Case ID: sw2d_423/html/0957-01.html
Source: Caselaw Access Project
Author: {"author": "MASSEY, Chief Justice.", "license": "Public Domain", "url": "https://static.case.law/"}
Date Created: 2024-08-24T03:29:51.129683

Ted F. DUNHAM, Appellant, v. Morris L. STEPHENS, Appellee.
    No. 16884.
    Court of Civil Appeals of Texas. Fort Worth.
    Jan. 19, 1968.
    Rehearing Denied Feb. 16, 1968.
    John P. Ritchie, George M. Ritchie, Mineral Wells, for appellant.
    Payne Roye and Gerald Weatherly, and Gerald Weatherly, Graham, for appellee.
   OPINION

MASSEY, Chief Justice.

Morris L. Stephens, plaintiff, sued Ted F. Dunham, defendant, for damages for breach of contract to drill a well seeking oil or gas. Trial was to the court without a jury. Judgment was rendered for plaintiff for damages in the amount of $24,580.00. The defendant appealed, i

Reversed and rendered.

The cause of action stated in plaintiff’s petition was as follows: •

“II. On or about the twenty-second day of June, 1966, plaintiff and defendant entered into a certain written contract, whereby defendant agreed to take a Farm Out on land situated in Jack County, Texas, and agreed under said contract to commence the actual drilling of a well on said tract of land, said well to be drilled to the depth sufficient to penetrate the Ellenburger formation which is approximately 5,365 feet, and said drilling was to be commenced on or before midnight July 18, 1966. Plaintiff agreed and thereby became bound to assign an undivided one-half interest in and to said leasehold estate, containing 242.01 acres bearing proportionate part of a %sth of %ths overriding royalty to be reserved in said agreement. * * * The defendant herein agreed in said agreement to be bound by the conditions, covenants, and stipulations which said agreement provides concerning the leasehold estate, which is the subject matter of this action. * * *

“VI. As the direct, proximate, and (on and immediately before June 22, 1966, as well as July 18, 1966) reasonably foreseeable result of defendant’s said failure to perform said contract, plaintiff has been damaged in the total sum of $24,588, * * * because: If said contract had been performed, plaintiff would have (as was reasonably foreseeable by, and known to and in the contemplation of, both parties when said contract was made), as the direct, proximate, and then and there reasonably foreseeable result thereof, been enriched in the total sum of $24,580, because thereby the reasonable market value of plaintiff’s one-half working interest in his leasehold of about 242 acres, described in the paragraph numbered 2 in said contract, would practically certainly have been increased from a value of $2420 to the value of $20,000, and the reasonable market value of plaintiff’s subject ¾6 of ⅞ overriding royalty interest would practically certainly have been increased from a value of $1000 to the value of $8000 — making a total enrichment of $24,580, which plaintiff, as aforesaid, irretrievably lost as the aforesaid direct result of defendant’s nonperformance of said contract, to plaintiff’s aforesaid damage of $24,580 with legal interest thereon from July 18, 1966. Moreover, plaintiff at all times has been and is wholly unable in any manner to reduce or prevent this damage which resulted from defendant’s nonperformance of his said contract. And, for any and all work, expense, and trouble which his performance of his said contract might have required, defendant would have been compensated as provided in the paragraph numbered 3 in his said contract.”
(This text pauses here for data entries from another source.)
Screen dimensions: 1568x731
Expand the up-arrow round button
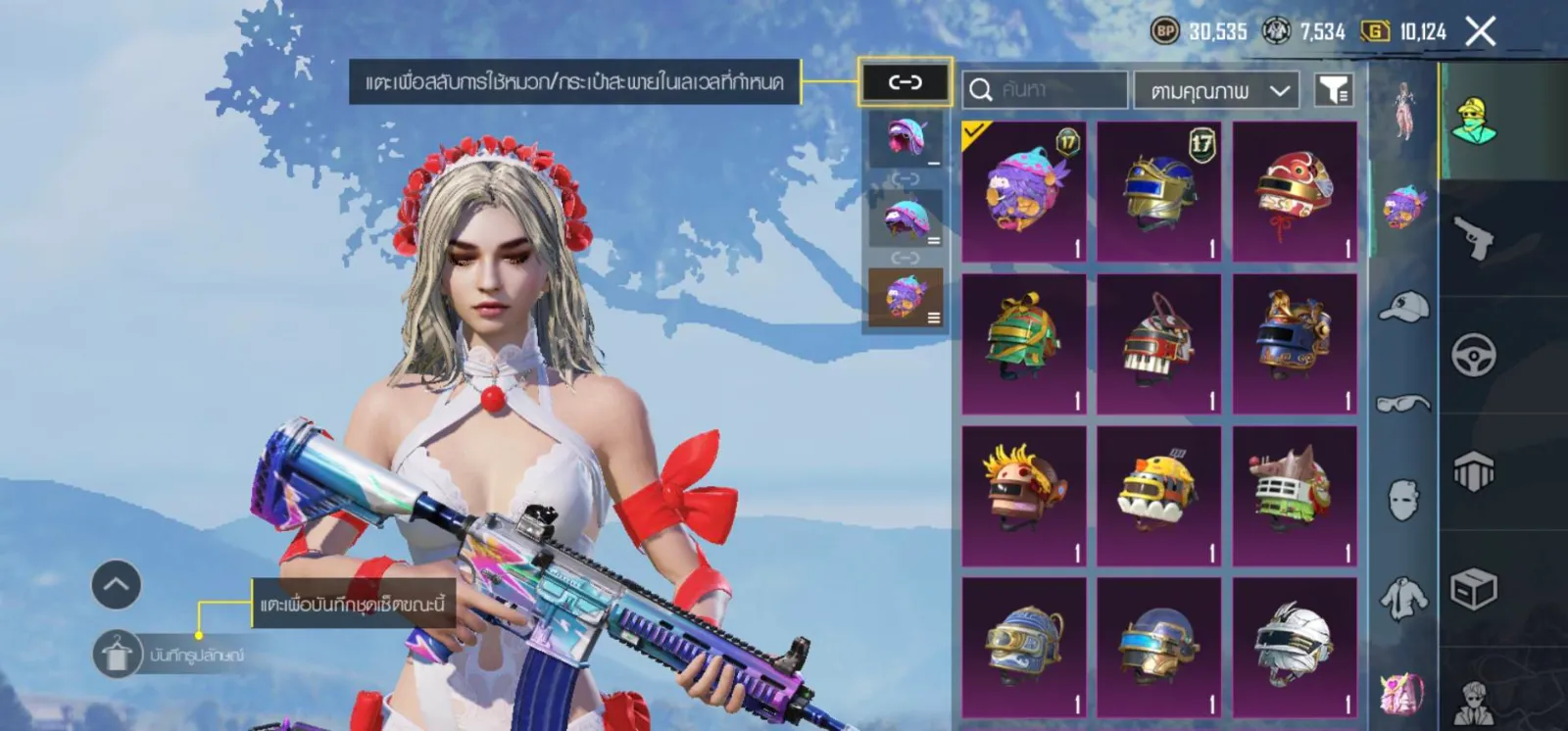(117, 585)
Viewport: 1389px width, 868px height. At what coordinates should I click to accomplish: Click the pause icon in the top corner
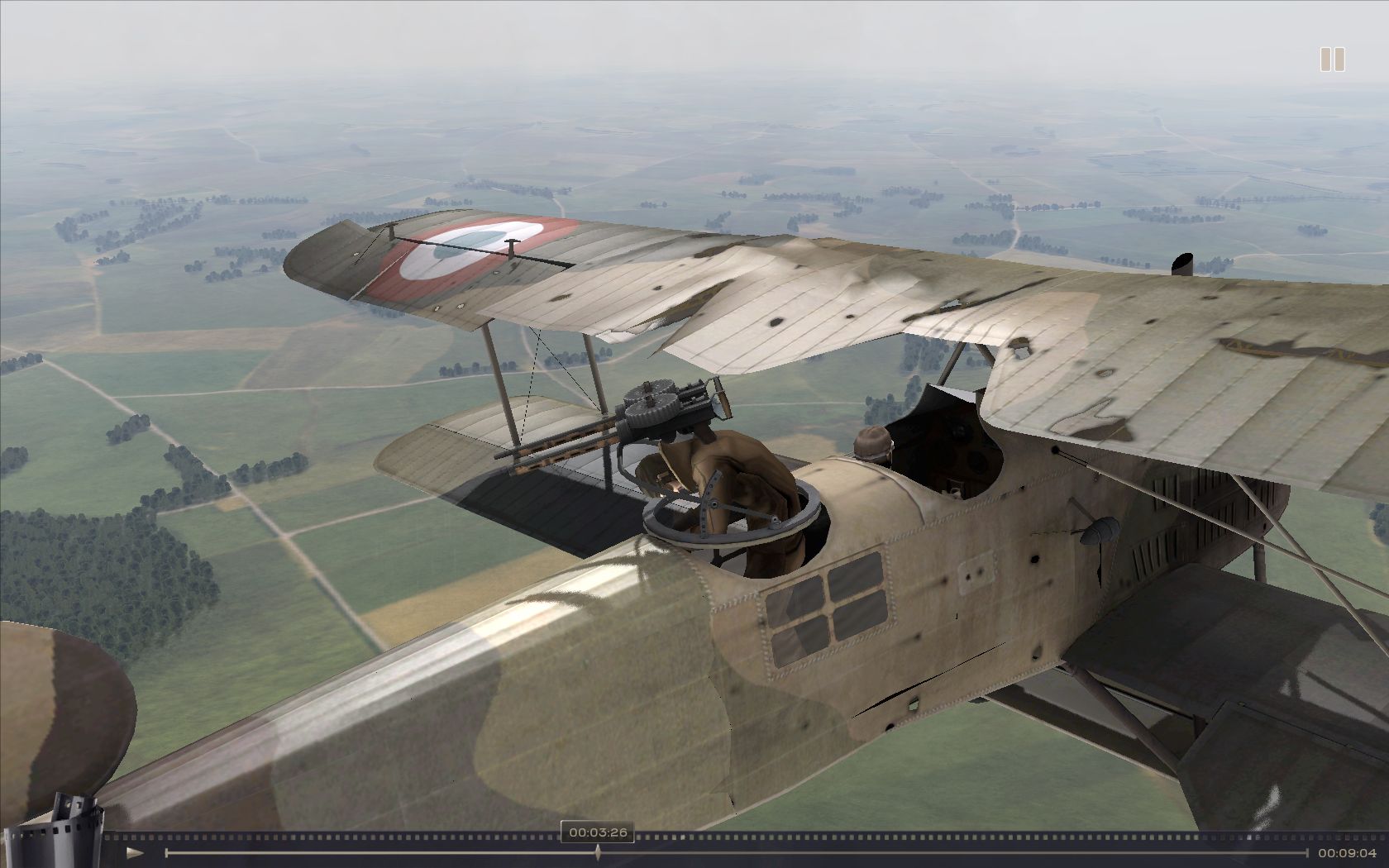point(1331,60)
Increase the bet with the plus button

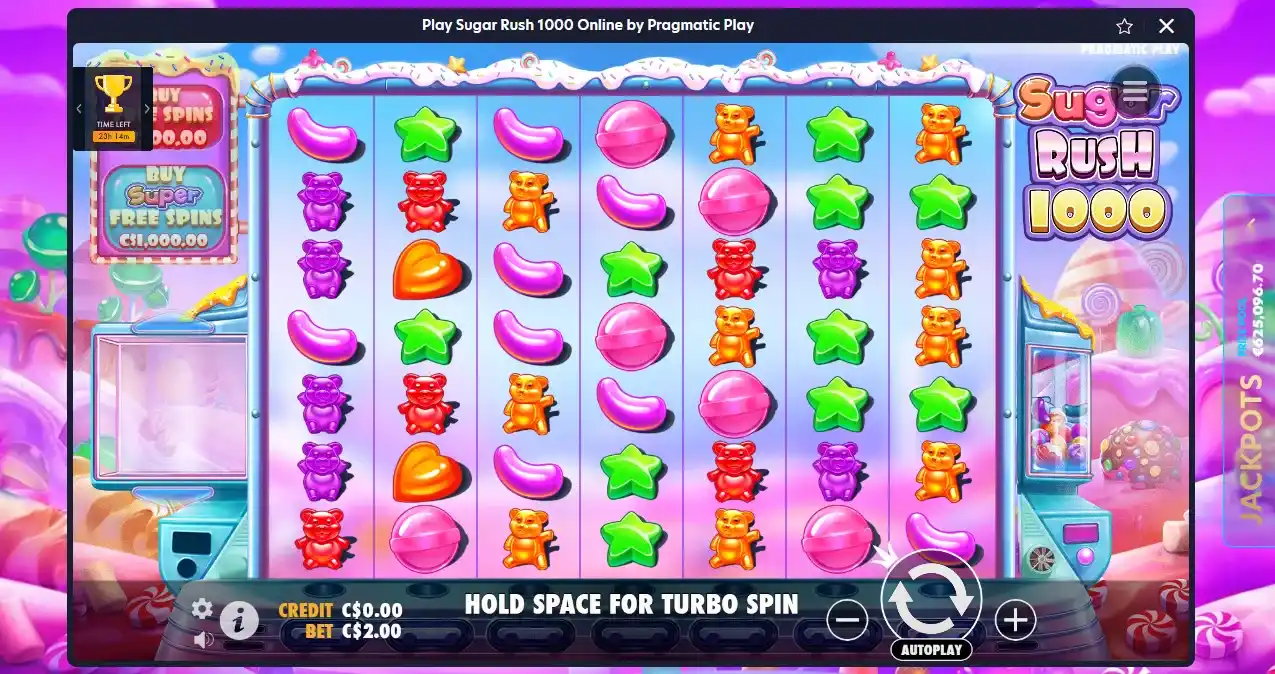(1015, 621)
By reference to the contract, which was made a part of plaintiff’s petition and also introduced in evidence on trial, it is noticed that the defendant was to receive the interest stated in plaintiff’s petition after the well was completed and then only subject to condition, the condition being that the same be completed as a producing well with all the necessary equipment required to produce said well.

Nevertheless we overrule the third of the defendant’s points of error wherein he contends that the contract was no more than an option contract and not an absolute binding operation to drill a well. Application of the tests appropriate to the determination of the rights, duties and obligations for which the contract made provisión satisfies us that defendant was thereby obligated to make performance by actually drilling, the commencement to be on or before midnight on July 18, 1966.

Though plaintiff’s case was proved according to and under the pleadings the measure of damages therein stated and upon which the judgment was rendered was erroneous. The allegations and proofs were incomplete in that there was no showing that plaintiff would have (in the event defendant had begun drilling operations as provided by the contract) sold his unencumbered interest — which would or could have been retained subject to complete control by him in the event the drilling operations resulted in a producing well — at such appropriate time as would have enabled him to realize the “enrichment” which he alleged in his petition. It is neither affirmatively shown that plaintiff would have made such character of sale during the time drilling operations proceeded as would have enabled him to obtain the alleged enrichment nor that it was within the contemplation of the parties at the time they entered into the contract that plaintiff’s aforesaid interest or any part thereof would be sold.

It was shown, however, by plaintiff’s own testimony, that at the material time he had not decided whether he would sell or attempt ■ to sell. In said respect he testified, “Well, I wasn’t planning on keeping it either, I was just going to wait until they got started drilling.” We do not believe that it could be said to have been reasonably foreseeable at any material time that as the result of the defendant’s failure to perform under the contract the plaintiff would sustain damages by reason of a resulting failure to make a profit by consummating a sale. Furthermore there was no evidence from which any inference might be made that any such sale could have been consummated. For want of evidence in said respects we would be obliged to hold against the plaintiff even if there was no question of propriety or insufficiency in his pleadings.

A recent case bearing upon the law applicable in a case such as this is Martin v. Darcy, 357 S.W.2d 457, 4 A.L.R.3d 278 (San Antonio Civ.App.1962, writ ref. n. r. e.). The reported case is followed in 4 A.L.R.3d 284 by the Annotation: “Right and Measure of Recovery For Breach of Obligation to Drill Exploratory Oil or Gas Wells”. In addition to those authorities cited in Martin v. Darcy, supra, the defendant has cited as applicable the cases of Fain v. Texas-Hanover Oil Company, 354 S.W.2d 949 (Austin Civ.App.1962, writ ref. n. r. e.); Logan v. Elliott, 61 S.W.2d 157 (Fort Worth Civ.App.1933, writ dism.); Riddle v. Lanier, 136 Tex. 130, 145 S.W.2d 1094 (1941); and Westgate-Greenland Oil Co. v. Mack, 164 S.W.2d 31 (San Antonio Civ.App.1942, writ ref. w. o. m.).

We do not consider as applicable authority the cases cited by the plaintiff predicated upon principles of law applicable to damages resulting by reason of undelivered or improperly messaged telegrams. Other authorities cited by plaintiff we consider to support rather than to contradict those of the defendant. Particularly do we believe that to be true as applied to Restatement of the Law, Contracts, Secs. 329 to 332, inclusive, especially Sec. 331, “Degree of Certainty Required in Establishing the Amount of Profits and Losses; Alternative Methods”.

Judgment of the trial court is reversed and judgment here rendered in behalf of the defendant and that the plaintiff take nothing by his suit.